I wasn’t certain just how the Bible supported free markets as clearly as our professor said, but everything he said about free markets and limited government made sense to me. When a straw poll taken that fall at the college showed over 90% support for Reagan among the student body, I was actually surprised it wasn’t higher. How could anyone listen to what they taught us about what the Republicans stood for and what the Democrats stood for, and not choose to vote for Reagan?

At that point I was going purely by ideology, and while ideology can be good it can also be easily twisted to less noble ends. After I got out of college I got to know more people from different backgrounds, including a friend who was a staunch Democrat. I observed times when Republicans didn’t act according to the principles I had been taught to associate with them.

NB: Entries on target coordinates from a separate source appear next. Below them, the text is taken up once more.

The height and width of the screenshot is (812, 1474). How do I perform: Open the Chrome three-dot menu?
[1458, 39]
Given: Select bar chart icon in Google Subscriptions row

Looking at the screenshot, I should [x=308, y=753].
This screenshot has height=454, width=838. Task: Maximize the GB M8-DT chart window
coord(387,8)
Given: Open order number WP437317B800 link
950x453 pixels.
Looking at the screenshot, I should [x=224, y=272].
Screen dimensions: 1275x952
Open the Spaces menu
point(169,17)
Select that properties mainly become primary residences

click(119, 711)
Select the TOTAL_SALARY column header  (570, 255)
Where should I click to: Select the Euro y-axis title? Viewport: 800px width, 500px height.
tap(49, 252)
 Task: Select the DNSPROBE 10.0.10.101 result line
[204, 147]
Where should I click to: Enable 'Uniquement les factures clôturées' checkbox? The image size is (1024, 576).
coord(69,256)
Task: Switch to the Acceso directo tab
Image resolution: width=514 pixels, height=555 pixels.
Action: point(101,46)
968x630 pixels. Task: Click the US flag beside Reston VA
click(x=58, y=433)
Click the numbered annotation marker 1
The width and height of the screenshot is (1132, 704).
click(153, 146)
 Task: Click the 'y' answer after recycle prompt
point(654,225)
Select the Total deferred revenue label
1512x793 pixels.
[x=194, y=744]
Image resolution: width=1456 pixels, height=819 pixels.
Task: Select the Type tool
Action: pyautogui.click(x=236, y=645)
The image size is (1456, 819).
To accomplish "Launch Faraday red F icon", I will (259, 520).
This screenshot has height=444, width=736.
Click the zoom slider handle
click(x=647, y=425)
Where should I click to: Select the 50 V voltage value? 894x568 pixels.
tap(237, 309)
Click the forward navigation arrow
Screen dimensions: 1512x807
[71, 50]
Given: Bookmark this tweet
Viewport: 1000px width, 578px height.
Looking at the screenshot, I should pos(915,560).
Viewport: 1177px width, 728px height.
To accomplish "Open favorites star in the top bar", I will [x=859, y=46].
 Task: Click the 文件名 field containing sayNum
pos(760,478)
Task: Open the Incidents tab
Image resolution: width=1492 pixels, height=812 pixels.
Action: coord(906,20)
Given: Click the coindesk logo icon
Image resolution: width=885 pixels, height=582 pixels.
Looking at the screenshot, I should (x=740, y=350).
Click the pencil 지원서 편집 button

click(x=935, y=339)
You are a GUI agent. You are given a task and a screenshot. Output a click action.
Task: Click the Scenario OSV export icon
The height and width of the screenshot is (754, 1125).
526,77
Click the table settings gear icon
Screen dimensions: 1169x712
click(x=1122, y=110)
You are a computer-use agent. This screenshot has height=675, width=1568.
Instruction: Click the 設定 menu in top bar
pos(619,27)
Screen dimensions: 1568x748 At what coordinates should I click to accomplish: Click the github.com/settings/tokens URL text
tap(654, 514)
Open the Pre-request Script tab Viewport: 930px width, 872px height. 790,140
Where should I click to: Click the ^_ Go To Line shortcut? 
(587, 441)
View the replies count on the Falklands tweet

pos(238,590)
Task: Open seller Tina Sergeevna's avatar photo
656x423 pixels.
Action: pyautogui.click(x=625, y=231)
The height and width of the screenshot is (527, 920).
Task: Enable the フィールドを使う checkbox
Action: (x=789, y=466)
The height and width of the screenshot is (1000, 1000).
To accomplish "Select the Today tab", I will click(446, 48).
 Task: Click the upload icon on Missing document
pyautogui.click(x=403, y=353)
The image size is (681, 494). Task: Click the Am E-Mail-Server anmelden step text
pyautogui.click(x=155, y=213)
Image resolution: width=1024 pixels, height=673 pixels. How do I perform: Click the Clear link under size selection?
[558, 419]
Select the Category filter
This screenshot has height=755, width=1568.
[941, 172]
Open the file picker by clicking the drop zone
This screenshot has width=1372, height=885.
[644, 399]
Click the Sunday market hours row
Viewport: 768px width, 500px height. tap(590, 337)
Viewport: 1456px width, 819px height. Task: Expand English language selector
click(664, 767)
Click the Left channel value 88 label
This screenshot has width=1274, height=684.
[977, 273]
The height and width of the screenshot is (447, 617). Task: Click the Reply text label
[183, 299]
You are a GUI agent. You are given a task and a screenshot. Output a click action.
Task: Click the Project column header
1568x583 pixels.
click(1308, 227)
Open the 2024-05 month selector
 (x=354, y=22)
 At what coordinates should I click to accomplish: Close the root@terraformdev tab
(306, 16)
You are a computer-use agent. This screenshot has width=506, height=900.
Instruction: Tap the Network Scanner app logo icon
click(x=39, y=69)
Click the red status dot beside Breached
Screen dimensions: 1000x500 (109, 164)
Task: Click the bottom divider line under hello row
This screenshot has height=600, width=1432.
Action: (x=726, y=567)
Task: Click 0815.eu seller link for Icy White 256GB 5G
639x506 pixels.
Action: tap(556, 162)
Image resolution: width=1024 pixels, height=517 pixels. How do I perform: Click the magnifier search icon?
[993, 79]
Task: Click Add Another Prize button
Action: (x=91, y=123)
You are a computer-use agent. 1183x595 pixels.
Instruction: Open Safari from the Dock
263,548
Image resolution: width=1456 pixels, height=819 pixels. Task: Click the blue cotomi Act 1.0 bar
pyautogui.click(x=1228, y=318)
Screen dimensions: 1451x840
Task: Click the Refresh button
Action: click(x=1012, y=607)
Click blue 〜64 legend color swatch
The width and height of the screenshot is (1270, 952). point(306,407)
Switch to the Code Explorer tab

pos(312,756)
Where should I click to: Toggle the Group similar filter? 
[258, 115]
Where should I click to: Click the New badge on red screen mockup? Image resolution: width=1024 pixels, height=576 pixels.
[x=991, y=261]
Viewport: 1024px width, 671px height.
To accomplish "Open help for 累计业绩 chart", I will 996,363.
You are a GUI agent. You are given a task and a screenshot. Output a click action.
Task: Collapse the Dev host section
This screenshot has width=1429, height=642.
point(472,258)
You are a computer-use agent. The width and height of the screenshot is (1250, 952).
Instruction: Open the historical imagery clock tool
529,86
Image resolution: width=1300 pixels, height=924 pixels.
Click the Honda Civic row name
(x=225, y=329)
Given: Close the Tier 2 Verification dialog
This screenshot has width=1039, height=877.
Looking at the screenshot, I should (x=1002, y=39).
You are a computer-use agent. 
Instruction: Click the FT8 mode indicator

I became more aware of the messiness of politics, where you often have to choose between getting part of what you are striving for, while letting your opponents also get part of what they want, or insisting that you cannot vote for a package that includes some things you consider just plain wrong (even if it means your opponents win while you stand up for principle). I still considered myself a conservative, but found myself having more sympathy for moderates or centrists on some issues. (And I found Tony Campolo’s book Is Jesus a Republican or a Democrat? very thought-provoking, regardless of whether I agreed with him on the issues.)

In recent years I’ve become disillusioned with the failure of Republicans in Washington to practice fiscal conservatism, and finally voted for a third party for the first time last year. In the usually contentious discussions of issues on worldmagblog, I found myself often disagreeing (in my head, even if I didn’t post my thoughts) with many conservatives on some issues, and with their ways of trying to make points (wild exaggeration, ridicule, name-calling) even when I did agree on the issues. Some other regulars suggested that I was more a moderate than a conservative, and I wondered if they were right.

Then I read Levin’s book this week. If a conservative is defined by the principles he articulates in these chapters, then I am a conservative. He presents the type of government the Founders of our country envisioned, and which they prescribed in our Constitution, and he shows the great wisdom of their approach. Then he shows how the country moved away from that vision, giving more and more power to the federal government, and the negative effects this has had on our society.

He covers a lot of issues, from the economy to foreign relations to the environment. But always his point is that the federal government was never intended to take on itself so many of the roles that it has. It’s something that I’ve heard and read many times, since that first intro to political science in the fall of 1980, but never so clearly, and never with such relevance to very current events (the debate over health care reform).